It is a sad commentary on the degraded state of political discourse in these times – and likely having more to do with the election of a sociopath as president of the U.S. than any other single factor – that so much of the reaction to James Comey’s scathing book this week has zeroed in on his brief descriptions of Donald Trump’s hair and hands.
What a disappointment that the New York Times’ otherwise salutary columnist Frank Bruni fell into that briar patch with his ‘James Comey’s Debasement’ commentary this week. He begins, “James Comey’s book is titled “A Higher Loyalty,” but it surrenders the higher ground, at least partly. To watch him promote it is to see him descend.”
What a pile of sanctimonious claptrap, and for what? Is it for the purpose of appeasing the still-simmering anger of Hillary Clinton loyalists who refuse to give up their antipathy for the former FBI director’s behavior in the fall of 2016 that they are convinced cost their candidate the election…even as Comey has now unloaded a full frontal assault on Trump?

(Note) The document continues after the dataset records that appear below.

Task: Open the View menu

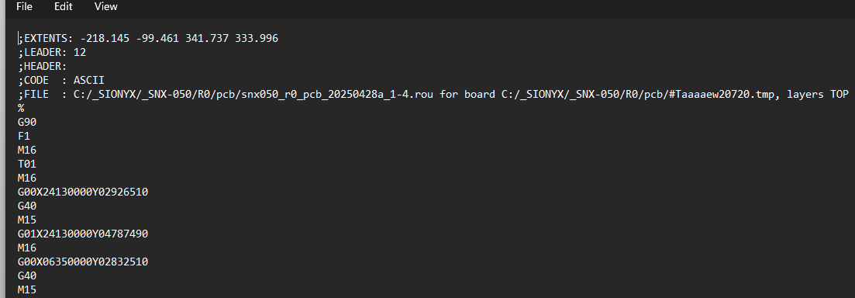Action: point(105,6)
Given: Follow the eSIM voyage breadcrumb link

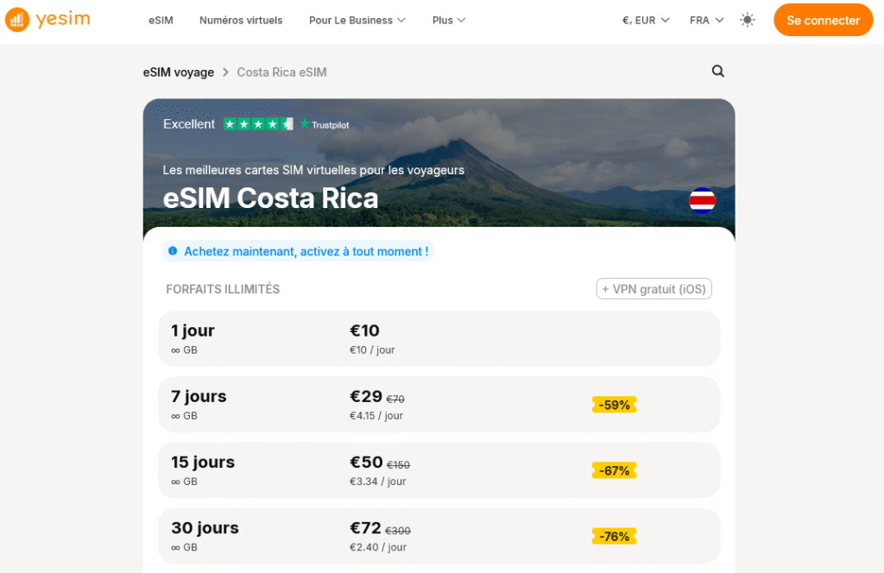Looking at the screenshot, I should 178,72.
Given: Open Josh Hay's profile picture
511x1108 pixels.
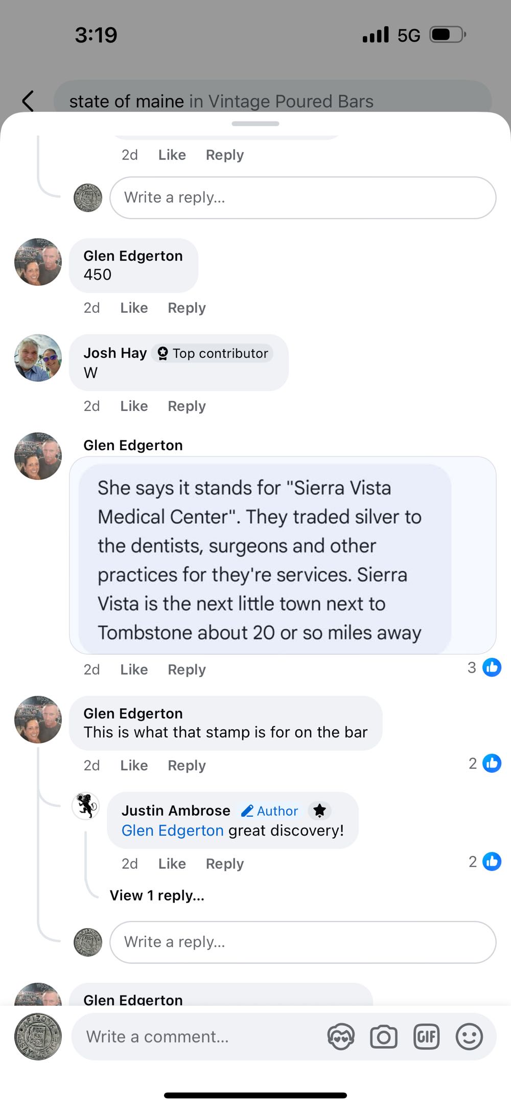Looking at the screenshot, I should pyautogui.click(x=38, y=358).
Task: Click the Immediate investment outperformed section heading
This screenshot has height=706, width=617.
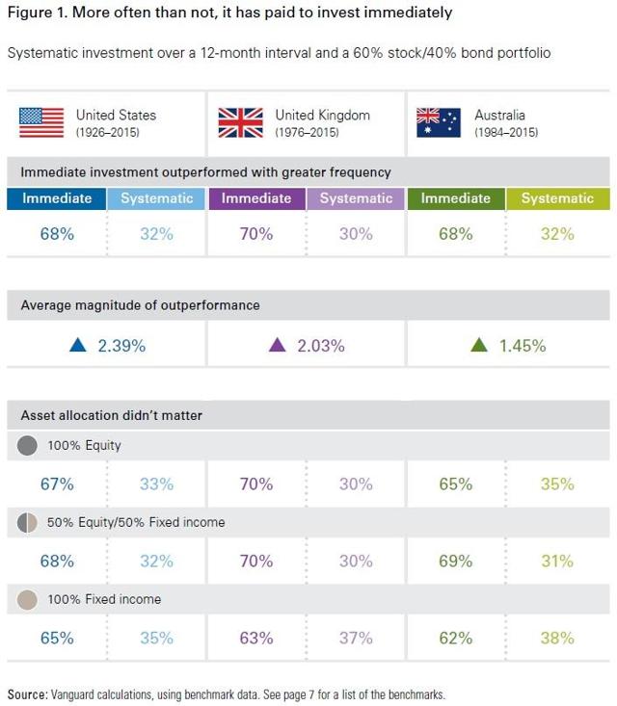Action: pyautogui.click(x=205, y=172)
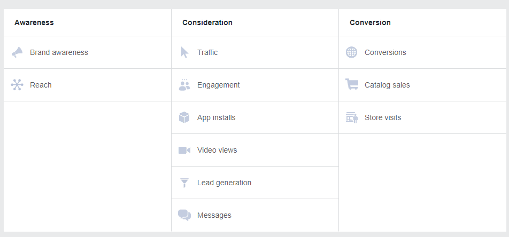The width and height of the screenshot is (509, 237).
Task: Click the Catalog sales shopping cart icon
Action: click(x=352, y=85)
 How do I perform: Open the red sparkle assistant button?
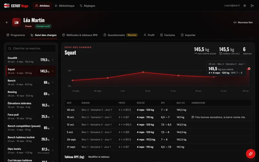(x=251, y=154)
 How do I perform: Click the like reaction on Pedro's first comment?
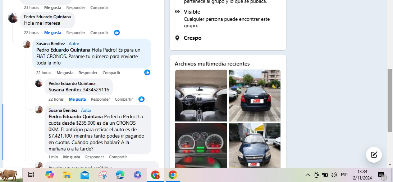click(117, 33)
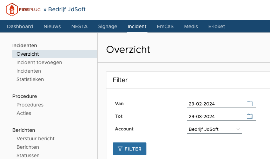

Who is fixated on the gutter, after all, Comey or those who would divert the public’s attention to what Comey commented, in passing, about it?
“I mention hands because Comey does,” Bruni writes. But Comey’s reference was confined to a single page of his 290-page book. Bruni’s entire column was about it. Could this have something to do with why Trump won in the first place?
There is a far more important basis for Comey’s incredible indictment of Trump in his book, and sadly it seems to be something to which much of the nation appears to have become tone deaf.
The book is about the juxtaposition of notions of ethics, values, character, morality and truth against everything that Trump stands for, which is the opposite of all the above.
It is far less about the “inside baseball” arguments for this or that move that Comey did or did not make in the lead up to the 2016 election.
Experts can argue over that for eons, and Comey does present his case in the book. But the book is far more about addressing the national crisis we find ourselves in right now, far more about the need to better grasp and to do something about this moral trainwreck that occupies the White House right now.
In this well-written and gripping autobiographical account of a lawman at war with the thuggish forces of the criminal world, especially including the Mafia, Comey’s case is grounded in the notion of what a president of the United States should be.
He then sets that model, in part defined by his own moral compass, against the degenerate and sociopathic language and behavior of Trump.
Comey is gravely concerned that this man, who fits the profile of so many of the criminal elements he dealt with throughout his career, is in charge of the country.
His goal is to alert us to the facts and implications of this, not from the standpoint of a political partisan or even a newsman, but from the unique standpoint of being the Number One cop in the land.
To set the stage for this, Comey describes dramatic incidents in his life that led him to a life as a protector of “the weak, the struggling, the frightened, the bullied,” as he put it, including being faced down by a gunman robbing his parents’ house as a boy, and the premature, avoidable death of his infant child.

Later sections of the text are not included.